Misi Profetik Ilmu, Etika Keilmuan, Profesionalisme dan Tanggung Jawab Ilmuwan

Pengertian Misi Prophetic Ilmu dan Tanggung Jawab Ilmuan


Kata “prophetic” berasal dari bahasa inggris prophetical yang mempunyaimakna kenabian atau sifat yang ada dalam diri seorang nabi


Pendidikan profetik dapat dipahami sebagai seperangkat teori yang tidak hanya mendeskripsikan dan mentransformasikan gejala sosial, dan tidak pula hanya mengubah suatu hal demi perubahan, namunlebih dari itu, diharapkan dapat mengarahkan perubahan atas dasar cita-cita etik dan profetik


Dasar ketiga pilar nilai ilmu sosial profetik yang digunakan oleh Kuntowijoyo :

  • Amar Ma’ruf (humanisasi) 

  • Nahi Munkar (liberasi)

  • Tu’minuna Bilah (transendensi)


Profesionalisme dan Tanggung Jawab Sosial Ilmuan

Sikap dan dasar yang harus dimiliki sebagai seorang ilmuan : 


  • Kebenaran

  • Kejujuran

  • Tidak mempunyai kepentingan langsung

  • Menyandarkan diri pada kekuatan argumentasi untuk menilai kebenaran


Misi prophetic ilmu dan tanggung jawab para ilmuwan, yaitu sifat-sifat yang ada pada diri seorang nabi, yang memiliki sifat-sifat ideal individu spiritual, tetapi juga pelopor perubahan dan panduan masyarakat untuk perbaikan. Tujuan etika ilmiah adalah untuk menginspirasi, mendorong dan memotivasi orang untuk mengembangkan ilmu pengetahuan untuk kemaslahatan orang banyak dan tidak merugikan diri sendiri dan generasinya. Tanggung jawab para ilmuwan adalah untuk mencapai tujuan penting untuk mempromosikan keselamatan manusia dan mewujudkan manusia sebagaimana mestinya dan mencegah kehancuran manusia. 




Muqhashid Syariah

Definisi umum arti Maqashid syariah adalah ketaatan dalam menjalankan prinsip-prinsip syariah yang tujuannya demi terwujudnya kemaslahatan umat. Penerapan maqashid syariah melibatkan sejumlah kegiatan manusia yang berkait dengan menjaga agama, menjaga jiwa, menjaga akal, menjaga harta, dan menjaga keturunan. Oleh sebab itu penerapan maqashid syariah memerlukan SDM yang terlibat harus benar-benar mengerti dan paham tentang prinsip-prinsip syariah itu sendiri sehingga tidak menjerumuskan para pengguna dalam kegiatan yang terlarang.

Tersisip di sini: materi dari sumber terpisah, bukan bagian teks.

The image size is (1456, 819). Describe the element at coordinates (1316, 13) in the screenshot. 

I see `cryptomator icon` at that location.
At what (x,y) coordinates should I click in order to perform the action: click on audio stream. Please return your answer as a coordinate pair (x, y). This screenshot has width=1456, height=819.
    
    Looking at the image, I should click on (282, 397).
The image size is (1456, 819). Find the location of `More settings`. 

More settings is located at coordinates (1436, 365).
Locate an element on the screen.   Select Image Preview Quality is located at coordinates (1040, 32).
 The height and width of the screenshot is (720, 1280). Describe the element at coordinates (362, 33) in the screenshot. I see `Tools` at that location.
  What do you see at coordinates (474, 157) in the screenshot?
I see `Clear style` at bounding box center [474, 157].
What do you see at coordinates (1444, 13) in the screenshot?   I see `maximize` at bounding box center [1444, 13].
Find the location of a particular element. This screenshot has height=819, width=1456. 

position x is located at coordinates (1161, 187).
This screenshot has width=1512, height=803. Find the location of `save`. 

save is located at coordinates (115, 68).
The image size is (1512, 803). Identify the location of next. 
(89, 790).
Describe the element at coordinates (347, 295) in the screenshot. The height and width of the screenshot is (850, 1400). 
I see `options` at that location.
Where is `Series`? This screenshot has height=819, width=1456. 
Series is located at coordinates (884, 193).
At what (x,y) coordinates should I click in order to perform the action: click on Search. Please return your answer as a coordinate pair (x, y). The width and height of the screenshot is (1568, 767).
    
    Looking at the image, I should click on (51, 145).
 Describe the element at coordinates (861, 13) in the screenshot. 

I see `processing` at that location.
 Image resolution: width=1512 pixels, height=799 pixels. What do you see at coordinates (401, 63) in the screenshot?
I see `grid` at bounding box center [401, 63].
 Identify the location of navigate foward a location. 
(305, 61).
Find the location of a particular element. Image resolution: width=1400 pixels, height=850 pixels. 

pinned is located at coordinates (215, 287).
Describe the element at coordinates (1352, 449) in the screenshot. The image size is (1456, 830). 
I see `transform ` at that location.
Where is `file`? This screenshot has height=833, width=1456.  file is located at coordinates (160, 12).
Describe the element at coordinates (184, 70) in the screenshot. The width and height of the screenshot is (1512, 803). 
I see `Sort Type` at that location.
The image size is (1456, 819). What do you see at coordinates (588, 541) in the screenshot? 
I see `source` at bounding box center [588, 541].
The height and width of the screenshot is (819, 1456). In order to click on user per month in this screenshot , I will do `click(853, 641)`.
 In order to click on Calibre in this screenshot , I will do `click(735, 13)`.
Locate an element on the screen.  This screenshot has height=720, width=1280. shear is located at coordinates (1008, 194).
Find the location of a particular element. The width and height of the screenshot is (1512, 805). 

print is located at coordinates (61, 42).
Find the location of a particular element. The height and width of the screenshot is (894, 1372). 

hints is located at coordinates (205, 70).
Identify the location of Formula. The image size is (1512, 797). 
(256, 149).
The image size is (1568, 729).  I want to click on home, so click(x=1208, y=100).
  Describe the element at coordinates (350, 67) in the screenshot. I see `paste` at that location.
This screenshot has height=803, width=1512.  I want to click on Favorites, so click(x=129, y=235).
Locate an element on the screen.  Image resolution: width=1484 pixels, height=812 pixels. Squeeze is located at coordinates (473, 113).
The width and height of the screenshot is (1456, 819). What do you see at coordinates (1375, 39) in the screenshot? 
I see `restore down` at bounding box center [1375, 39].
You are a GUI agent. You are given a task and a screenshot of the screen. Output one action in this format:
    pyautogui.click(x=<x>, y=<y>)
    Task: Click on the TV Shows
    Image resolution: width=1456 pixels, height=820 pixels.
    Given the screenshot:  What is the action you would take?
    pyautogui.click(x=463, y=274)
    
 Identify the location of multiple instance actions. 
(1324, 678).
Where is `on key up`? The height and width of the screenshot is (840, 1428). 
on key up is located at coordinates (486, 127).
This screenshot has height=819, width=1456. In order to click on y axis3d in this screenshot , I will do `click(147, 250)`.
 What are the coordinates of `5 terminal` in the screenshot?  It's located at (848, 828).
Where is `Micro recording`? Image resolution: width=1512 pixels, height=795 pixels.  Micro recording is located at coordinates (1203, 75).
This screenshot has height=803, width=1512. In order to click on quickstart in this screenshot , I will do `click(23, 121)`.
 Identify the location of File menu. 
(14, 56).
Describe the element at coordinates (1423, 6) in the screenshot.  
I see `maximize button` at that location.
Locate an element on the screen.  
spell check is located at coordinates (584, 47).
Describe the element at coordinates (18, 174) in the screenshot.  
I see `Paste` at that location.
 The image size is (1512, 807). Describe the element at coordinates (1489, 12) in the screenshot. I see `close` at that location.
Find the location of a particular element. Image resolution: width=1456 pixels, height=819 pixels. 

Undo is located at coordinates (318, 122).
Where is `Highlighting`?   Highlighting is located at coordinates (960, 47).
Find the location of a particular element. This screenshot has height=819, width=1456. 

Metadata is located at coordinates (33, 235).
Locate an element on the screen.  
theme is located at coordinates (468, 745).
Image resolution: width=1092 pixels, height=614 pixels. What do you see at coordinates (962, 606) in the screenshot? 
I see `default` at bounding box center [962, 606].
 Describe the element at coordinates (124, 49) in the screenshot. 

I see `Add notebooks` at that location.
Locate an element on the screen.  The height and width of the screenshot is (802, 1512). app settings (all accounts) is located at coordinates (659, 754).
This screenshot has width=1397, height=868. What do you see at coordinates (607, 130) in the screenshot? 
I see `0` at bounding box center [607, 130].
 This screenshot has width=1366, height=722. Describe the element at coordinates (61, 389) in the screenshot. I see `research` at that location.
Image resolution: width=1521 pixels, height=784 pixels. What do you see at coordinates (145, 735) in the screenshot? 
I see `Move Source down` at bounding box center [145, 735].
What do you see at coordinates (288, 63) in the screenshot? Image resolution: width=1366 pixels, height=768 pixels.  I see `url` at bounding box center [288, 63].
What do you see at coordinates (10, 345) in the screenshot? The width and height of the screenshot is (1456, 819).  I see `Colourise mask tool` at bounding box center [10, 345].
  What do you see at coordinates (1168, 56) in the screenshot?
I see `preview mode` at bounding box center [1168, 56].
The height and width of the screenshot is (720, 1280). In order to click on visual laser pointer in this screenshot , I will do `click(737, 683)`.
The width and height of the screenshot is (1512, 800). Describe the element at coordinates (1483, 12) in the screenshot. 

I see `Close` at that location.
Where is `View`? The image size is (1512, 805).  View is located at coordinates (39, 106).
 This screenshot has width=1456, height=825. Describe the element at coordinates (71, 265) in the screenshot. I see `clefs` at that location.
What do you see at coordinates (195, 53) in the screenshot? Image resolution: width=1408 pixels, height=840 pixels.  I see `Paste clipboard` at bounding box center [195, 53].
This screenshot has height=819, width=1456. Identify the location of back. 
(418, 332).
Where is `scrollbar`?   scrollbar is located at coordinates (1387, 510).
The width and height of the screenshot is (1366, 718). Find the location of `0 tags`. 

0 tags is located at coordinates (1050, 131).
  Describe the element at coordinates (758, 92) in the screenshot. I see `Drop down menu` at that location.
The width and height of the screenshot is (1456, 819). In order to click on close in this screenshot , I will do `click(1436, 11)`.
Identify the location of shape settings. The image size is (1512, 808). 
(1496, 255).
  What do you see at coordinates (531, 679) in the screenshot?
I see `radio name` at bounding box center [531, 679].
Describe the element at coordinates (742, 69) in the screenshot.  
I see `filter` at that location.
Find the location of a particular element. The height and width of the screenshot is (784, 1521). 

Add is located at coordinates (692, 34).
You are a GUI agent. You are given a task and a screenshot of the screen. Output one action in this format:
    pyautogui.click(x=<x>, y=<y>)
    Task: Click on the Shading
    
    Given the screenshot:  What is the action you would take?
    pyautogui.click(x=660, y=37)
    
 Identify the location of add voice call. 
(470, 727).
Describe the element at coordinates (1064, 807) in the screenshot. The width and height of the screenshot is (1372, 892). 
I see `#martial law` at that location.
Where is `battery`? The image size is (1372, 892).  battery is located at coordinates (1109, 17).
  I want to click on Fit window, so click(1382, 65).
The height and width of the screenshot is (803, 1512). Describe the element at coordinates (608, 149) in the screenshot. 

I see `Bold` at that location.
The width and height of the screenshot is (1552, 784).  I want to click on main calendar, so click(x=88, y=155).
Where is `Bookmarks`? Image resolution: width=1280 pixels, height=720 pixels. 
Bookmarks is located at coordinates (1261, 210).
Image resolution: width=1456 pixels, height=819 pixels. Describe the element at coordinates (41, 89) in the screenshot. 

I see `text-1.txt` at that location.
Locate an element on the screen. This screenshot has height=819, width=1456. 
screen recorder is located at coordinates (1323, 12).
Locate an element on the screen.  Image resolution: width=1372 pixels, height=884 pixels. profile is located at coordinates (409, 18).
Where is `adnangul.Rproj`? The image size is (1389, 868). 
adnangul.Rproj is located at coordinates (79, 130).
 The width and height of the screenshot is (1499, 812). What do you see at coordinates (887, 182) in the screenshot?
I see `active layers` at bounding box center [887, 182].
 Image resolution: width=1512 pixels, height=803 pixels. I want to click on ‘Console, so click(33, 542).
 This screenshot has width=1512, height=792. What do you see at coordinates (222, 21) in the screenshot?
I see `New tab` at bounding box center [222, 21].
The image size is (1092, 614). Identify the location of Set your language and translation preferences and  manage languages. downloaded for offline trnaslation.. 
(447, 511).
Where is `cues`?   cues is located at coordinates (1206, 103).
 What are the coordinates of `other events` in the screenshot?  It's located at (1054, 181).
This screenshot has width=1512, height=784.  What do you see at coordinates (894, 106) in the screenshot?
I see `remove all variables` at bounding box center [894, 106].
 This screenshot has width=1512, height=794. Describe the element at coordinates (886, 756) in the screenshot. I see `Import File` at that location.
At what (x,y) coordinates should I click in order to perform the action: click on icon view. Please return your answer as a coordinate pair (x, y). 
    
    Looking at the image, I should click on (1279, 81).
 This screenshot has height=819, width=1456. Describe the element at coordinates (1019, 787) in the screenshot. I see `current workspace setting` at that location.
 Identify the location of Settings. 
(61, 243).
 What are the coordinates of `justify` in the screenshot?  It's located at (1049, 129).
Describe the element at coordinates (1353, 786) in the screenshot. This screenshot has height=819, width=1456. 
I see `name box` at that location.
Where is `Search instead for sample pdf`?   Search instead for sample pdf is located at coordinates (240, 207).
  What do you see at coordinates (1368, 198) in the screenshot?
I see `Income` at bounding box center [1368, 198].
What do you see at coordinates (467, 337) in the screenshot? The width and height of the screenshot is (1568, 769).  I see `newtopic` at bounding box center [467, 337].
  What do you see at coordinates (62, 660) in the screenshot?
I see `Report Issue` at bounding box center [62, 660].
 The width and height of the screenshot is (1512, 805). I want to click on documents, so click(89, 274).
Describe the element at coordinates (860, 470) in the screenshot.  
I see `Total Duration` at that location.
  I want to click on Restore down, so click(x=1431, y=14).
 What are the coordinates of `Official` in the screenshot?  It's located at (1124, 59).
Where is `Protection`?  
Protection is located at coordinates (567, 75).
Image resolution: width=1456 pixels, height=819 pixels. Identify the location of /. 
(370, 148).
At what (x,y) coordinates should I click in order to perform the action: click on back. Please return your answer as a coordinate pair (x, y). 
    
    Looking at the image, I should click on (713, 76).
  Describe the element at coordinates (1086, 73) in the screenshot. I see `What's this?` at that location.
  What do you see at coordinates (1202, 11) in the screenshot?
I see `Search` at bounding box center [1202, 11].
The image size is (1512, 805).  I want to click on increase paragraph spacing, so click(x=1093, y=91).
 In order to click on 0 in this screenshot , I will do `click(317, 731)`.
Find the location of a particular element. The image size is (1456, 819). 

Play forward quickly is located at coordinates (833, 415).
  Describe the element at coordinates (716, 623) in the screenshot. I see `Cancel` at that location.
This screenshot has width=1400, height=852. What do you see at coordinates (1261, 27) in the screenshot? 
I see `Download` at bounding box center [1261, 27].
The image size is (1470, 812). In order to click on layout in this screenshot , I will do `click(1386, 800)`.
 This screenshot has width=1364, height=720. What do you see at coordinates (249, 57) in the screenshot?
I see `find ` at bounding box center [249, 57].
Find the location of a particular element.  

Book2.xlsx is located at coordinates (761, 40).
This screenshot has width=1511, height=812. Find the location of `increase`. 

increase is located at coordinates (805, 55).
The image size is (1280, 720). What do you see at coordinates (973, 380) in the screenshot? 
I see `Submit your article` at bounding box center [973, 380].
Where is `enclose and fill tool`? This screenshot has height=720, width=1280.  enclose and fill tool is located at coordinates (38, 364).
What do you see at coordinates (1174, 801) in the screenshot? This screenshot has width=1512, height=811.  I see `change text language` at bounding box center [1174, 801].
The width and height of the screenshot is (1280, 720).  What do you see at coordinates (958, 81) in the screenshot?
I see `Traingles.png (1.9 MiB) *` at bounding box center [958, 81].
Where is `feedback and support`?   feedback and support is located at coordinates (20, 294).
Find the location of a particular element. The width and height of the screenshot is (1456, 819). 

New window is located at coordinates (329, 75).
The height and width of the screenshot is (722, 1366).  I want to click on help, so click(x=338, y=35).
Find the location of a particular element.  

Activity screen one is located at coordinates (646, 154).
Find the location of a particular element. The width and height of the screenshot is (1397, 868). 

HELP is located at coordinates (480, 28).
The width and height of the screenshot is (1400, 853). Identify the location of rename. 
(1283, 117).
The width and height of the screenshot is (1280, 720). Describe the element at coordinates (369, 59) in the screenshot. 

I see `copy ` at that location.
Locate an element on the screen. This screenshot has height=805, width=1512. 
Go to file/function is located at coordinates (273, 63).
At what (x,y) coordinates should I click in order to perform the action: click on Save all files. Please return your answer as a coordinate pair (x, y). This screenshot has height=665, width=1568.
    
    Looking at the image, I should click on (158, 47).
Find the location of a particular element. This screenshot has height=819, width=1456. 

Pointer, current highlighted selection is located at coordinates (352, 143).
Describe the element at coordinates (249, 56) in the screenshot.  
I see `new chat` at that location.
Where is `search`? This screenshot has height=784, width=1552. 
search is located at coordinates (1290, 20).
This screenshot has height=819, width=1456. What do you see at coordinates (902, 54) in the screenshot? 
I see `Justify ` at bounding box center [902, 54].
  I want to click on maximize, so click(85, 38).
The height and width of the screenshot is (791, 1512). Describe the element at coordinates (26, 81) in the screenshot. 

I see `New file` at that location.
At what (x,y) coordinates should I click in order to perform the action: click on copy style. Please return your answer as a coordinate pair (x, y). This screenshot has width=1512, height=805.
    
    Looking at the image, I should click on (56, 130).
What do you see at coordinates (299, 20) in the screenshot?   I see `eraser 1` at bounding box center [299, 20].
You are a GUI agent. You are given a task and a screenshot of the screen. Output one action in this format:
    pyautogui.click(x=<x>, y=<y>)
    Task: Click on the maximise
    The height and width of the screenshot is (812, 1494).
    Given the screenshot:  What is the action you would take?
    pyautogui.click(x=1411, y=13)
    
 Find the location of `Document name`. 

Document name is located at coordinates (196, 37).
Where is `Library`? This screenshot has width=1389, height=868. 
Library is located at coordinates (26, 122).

Secara bahasa, kata maqashid sendiri berasal dari kata maqshad yang berarti tujuan atau target. Berangkat dari arti tersebut, beberapa ulama memiliki pengertian atau definisi mengenai maqashid syariah yang berbeda. Al-Fasi misalnya, menurutnya, maqashid syariah merupakan tujuan atau rahasia Allah yang ada dalam setiap hukum syariat.


Sedangkan ar-Risuni berpendapat bahwa maqashid syariah adalah tujuan yang ingin dicapai oleh syariat agar kemashlahatan manusia bisa terwujud. Secara umum, maqashid syariah memiliki tujuan untuk kebaikan atau kemaslahatan umat manusia. Tujuan ini sejalan dengan tujuan dari hukum Allah yaitu kebaikan.


Kemaslahatan yang dimaksud dalam hal ini mencakup segala hal dalam kehidupan manusia. Termasuk di dalamnya rezeki manusia, kebutuhan dasar hidup, dan juga kebutuhan lain yang diperlukan manusia. Di dalamnya juga mencakup kualitas emosional, intelektual, dan juga pemahaman atau pengertian yang mutlak.


Pembagian Maqashid Syariah


Berdasarkan tingkat kepentingannya, maqashid syariah bisa dibagi menjadi dharurat, hajiyat, tahsiniyat dan mukammilat.


Dharuriyat menurut Al-Ghazali adalah beragam maslahat yang menjamin terjaganya tujuan dari tujuan yang lima, yaitu memelihara agama, nyawa, akal, harta dan nasab.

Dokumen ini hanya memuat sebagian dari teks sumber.